My apologies for my embarrassingly long hiatus! I spent last week chaperoning 20 delightful students in Paris and London only to return to the States with the flu! A full week later, I’m down to a persistent cold and finally finding the energy to be a real person again (clearly this means blogging, not doing anything responsible like laundry).
What could possibly pull me out of my flu-induced lethargy? Why Poem in Your Pocket Day, of course! Celebrating its 9th anniversary in NYC, Poem in Your Pocket Day is a day to remember how delightful poetry is and to celebrate language. Ideally, you carry a poem in your pocket all day, sharing your poetry with anyone you meet. Then, they’ll share their poem with you! Poetry alive on the streets of New York!
Of course, Poem in Your Pocket Day has never actually happened this way for me. I’ve never had an encounter with a stranger that has led to spontaneous poetry reading. But, in my five years as a high school English teacher, I HAVE had several lovely encounters with students on Poem in Your Pocket Day. It’s always delightful to learn of the quiet boy who secretly loves Walt Whitman (which happened today), or the girl who already carries around a Langston Hughes poem in her wallet.
Here’s the poem I carried today. It’s a favorite of mine, every since my husband sent it to me when we were dating (long distance–how romantic!).
by Jeffrey McDaniel
In an effort to get people to look
into each other’s eyes more,
and also to appease the mutes,
the government has decided
to allot each person exactly one hundred
and sixty-seven words, per day.
When the phone rings, I put it to my ear
without saying hello.
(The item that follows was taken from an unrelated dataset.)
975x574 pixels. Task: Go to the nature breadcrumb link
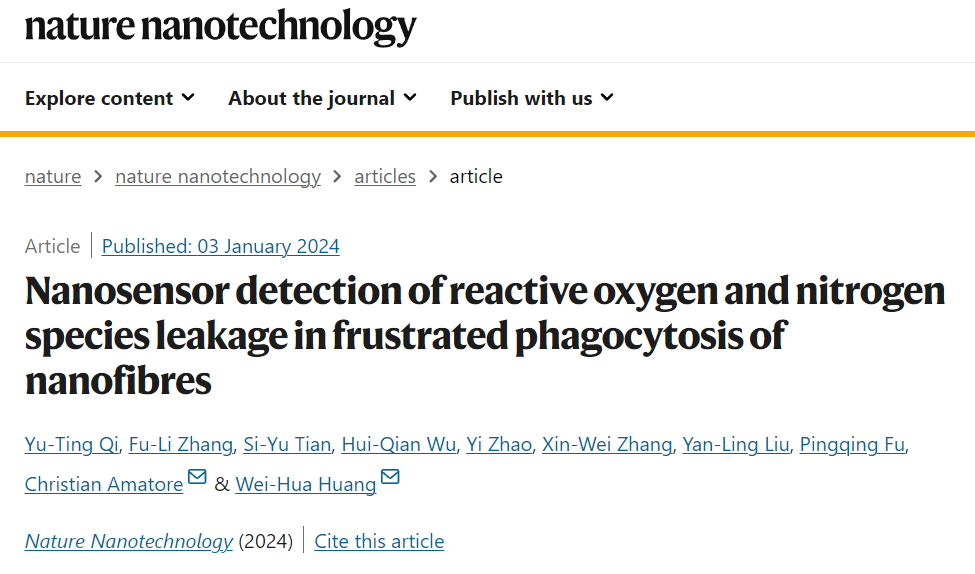[53, 177]
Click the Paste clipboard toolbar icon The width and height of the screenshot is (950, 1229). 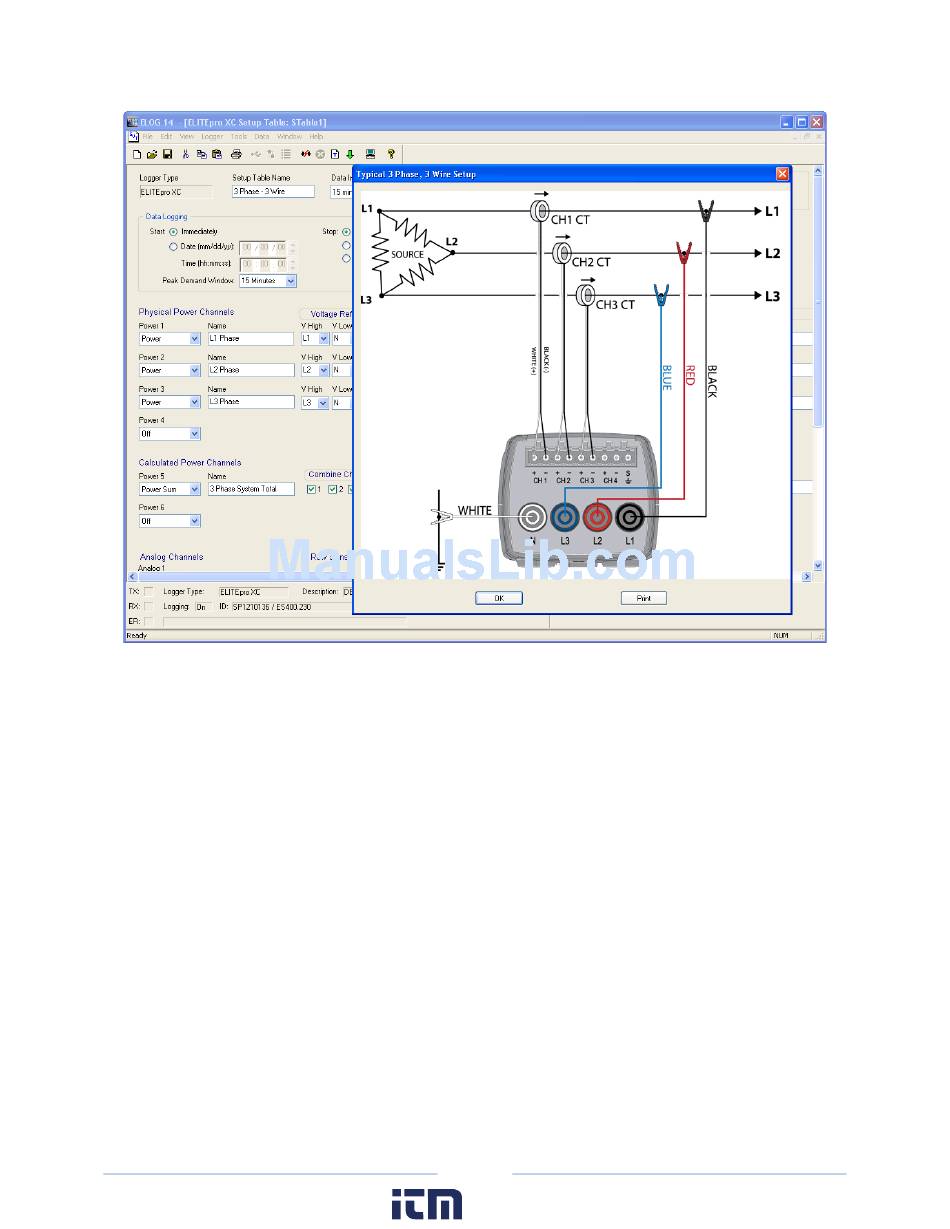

In the restaurant
I point at chicken noodle soup.
I am adjusting well to the new way.
Late at night, I call my long distance lover,
proudly say I only used fifty-nine today.
I saved the rest for you.
When she doesn’t respond,
I know she’s used up all her words,
so I slowly whisper I love you
thirty-two and a third times.
After that, we just sit on the line
and listen to each other breathe.
I’m going to keep it in my wallet from now on, hoping that someday, somewhere, someone will ask me “Is that a poem in your pocket?” And I’ll be able to say “Why yes, yes it is.”